Change in Value of Warrants.  Change in value of warrants decreased to a gain of $1.1 million, or 48% of revenue, for the three months ended June 30, 2010 from a gain of $6.2 million, or 178% of revenue, for the three months ended June 30, 2009.  The change in value of warrants consisted of warrants issued from convertible and subordinated notes and convertible preferred stocks issued between 2004 and 2009 primarily as a result of fluctuations in our stock price.

 

Change in Value of Conversion Feature. Change in the value of conversion feature liability from our convertible notes resulted in a gain of $0.1 million, or 5% of revenue, during the three months ended June 30, 2010 from a gain of $0.9 million, or 26% of revenue, for the three months ended June 30, 2009, primarily as a result of fluctuations in our stock price.

 

Other Income.  Other income was $0.1 million, or 2.8% of revenue, for the three months ended June 30, 2010 from write off of accounts payable.  There was no other income for the three months ended June 30, 2009.

 

Interest Expense. Interest expense was $1.4 million, or 63% of revenue, for the three months ended June 30, 2010 and was $1.4 million, or 40% of revenue, for the three months ended June 30, 2009. Interest expense consists primarily of debt discount amortization and interest accrued on outstanding convertible and subordinated notes, borrowings under a factoring, loan, and security agreement, a revolving loan agreement, and the Kookmin loan.  The decrease was due to certain of our convertible and subordinated notes retired during the second quarter of 2009.

 

Comparison of the six months ended June 30, 2010 and 2009

 

Revenue. Revenue decreased $2.2 million to $4.9 million for the six months ended June 30, 2010 from $7.1 million for the six months ended June 30, 2009.  The decrease consisted of $2.6 million decrease in sales and prototyping of parts manufactured from bulk Liquidmetal alloys to consumer electronics customers as a result of decrease in demand in electronic casings applications and our research and development contracts, offset by a increase of $0.4 million from the sales of our coating products.

 

Cost of Sales.
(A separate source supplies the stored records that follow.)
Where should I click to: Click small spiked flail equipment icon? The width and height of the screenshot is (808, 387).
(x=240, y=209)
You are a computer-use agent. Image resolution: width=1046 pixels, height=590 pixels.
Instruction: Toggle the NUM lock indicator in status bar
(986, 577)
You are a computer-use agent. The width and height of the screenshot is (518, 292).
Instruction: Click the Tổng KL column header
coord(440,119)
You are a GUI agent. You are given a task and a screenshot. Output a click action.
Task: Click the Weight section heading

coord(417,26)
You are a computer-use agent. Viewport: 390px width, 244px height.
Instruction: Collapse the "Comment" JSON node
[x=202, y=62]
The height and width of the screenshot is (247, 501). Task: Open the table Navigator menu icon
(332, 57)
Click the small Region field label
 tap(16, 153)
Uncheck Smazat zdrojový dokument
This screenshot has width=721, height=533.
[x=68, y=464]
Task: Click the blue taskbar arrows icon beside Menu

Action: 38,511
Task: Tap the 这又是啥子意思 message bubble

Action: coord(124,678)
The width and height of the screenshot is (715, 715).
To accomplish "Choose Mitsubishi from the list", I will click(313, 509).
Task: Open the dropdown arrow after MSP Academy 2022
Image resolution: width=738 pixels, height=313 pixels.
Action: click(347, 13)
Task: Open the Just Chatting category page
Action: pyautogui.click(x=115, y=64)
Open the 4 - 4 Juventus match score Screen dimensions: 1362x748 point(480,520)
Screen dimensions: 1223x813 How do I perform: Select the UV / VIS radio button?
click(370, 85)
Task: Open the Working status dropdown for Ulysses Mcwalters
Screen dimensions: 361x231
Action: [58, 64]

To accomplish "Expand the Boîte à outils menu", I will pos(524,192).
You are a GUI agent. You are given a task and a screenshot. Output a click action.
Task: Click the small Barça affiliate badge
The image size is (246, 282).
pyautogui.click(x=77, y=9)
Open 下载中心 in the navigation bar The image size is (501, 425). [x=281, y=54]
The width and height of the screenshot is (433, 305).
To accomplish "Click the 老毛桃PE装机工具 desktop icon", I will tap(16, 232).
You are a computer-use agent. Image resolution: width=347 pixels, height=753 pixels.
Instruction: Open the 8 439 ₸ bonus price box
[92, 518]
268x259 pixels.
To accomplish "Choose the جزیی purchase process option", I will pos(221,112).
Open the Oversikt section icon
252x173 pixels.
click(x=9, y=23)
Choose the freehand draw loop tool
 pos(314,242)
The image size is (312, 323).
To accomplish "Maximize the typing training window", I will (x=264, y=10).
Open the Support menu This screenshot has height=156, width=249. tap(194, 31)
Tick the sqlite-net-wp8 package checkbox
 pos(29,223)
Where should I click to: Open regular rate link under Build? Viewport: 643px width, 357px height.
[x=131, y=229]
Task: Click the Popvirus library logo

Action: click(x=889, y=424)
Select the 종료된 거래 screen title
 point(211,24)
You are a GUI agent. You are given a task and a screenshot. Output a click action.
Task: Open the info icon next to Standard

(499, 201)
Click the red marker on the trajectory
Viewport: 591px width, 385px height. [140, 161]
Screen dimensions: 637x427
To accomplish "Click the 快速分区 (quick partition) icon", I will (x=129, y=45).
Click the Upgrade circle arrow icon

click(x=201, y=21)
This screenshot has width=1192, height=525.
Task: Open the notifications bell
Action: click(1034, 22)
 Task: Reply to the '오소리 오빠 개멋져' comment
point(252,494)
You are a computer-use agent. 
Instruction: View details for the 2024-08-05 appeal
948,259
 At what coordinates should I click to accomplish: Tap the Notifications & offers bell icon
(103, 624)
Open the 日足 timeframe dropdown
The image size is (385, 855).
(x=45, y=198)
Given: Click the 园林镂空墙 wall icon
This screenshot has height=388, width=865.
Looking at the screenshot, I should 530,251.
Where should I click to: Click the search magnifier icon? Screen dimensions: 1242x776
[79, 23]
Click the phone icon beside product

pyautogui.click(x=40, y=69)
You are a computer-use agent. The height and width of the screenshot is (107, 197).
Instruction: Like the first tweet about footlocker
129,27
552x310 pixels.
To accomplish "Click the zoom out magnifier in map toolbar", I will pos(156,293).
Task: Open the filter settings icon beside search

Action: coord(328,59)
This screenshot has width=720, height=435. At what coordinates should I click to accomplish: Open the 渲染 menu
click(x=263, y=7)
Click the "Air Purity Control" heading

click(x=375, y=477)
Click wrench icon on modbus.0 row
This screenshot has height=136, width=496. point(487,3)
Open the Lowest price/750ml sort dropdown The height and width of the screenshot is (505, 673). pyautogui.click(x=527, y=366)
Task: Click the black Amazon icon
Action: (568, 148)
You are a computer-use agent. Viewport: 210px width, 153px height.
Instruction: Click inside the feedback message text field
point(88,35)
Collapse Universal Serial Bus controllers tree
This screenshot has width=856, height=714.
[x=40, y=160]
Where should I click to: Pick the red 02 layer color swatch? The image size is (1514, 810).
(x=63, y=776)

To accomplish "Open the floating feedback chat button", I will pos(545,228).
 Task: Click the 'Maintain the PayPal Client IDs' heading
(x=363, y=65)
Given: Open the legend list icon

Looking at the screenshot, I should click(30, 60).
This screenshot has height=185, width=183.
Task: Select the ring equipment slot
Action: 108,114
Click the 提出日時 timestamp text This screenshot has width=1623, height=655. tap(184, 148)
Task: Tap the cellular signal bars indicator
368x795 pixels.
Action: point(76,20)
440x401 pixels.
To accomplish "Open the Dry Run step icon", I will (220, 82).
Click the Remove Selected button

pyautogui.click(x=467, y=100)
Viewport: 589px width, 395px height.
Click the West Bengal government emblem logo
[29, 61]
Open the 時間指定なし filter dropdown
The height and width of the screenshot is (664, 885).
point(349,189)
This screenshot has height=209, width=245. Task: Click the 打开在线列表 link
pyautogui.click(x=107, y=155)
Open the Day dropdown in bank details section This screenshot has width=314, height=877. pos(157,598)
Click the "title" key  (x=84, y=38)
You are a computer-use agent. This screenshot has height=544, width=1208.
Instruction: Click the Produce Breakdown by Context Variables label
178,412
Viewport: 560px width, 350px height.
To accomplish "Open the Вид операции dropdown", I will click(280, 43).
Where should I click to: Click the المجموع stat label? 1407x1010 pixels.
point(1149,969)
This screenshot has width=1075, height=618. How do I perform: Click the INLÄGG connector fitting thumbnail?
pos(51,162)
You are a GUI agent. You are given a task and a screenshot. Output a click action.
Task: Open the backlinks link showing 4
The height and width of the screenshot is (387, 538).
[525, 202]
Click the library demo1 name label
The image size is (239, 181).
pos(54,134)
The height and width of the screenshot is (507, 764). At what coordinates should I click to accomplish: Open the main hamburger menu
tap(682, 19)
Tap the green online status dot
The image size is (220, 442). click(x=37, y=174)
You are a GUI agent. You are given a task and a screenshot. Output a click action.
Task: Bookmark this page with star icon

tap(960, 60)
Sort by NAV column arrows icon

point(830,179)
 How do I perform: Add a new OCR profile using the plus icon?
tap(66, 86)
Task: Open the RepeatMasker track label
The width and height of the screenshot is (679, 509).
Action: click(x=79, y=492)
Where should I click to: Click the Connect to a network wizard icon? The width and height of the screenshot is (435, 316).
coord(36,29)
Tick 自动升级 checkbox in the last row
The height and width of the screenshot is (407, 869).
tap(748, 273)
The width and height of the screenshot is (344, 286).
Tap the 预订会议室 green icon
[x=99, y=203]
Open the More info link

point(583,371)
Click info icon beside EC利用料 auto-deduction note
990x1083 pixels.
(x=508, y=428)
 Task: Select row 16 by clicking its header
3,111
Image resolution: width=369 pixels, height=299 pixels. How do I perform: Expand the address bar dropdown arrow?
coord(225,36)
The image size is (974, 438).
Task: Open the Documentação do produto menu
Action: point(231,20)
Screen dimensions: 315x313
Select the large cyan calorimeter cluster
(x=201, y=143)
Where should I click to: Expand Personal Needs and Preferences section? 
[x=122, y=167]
Cost of sales decreased to $3.7 million, or 77% of revenue, for the six months ended June 30, 2010 from $4.0 million, or 57% of revenue, for the six months ended June 30, 2009.  The decrease was a result of a continued change in revenue mix during the six months ended June 30, 2010. The cost to manufacture parts from our bulk Liquidmetal alloys is variable and differs based on the unique design of each product.  However, the cost of sales for the products sold by the coatings business segment is generally consistent because the Liquidmetal coatings products are produced by third parties and sold wholesale to various industries.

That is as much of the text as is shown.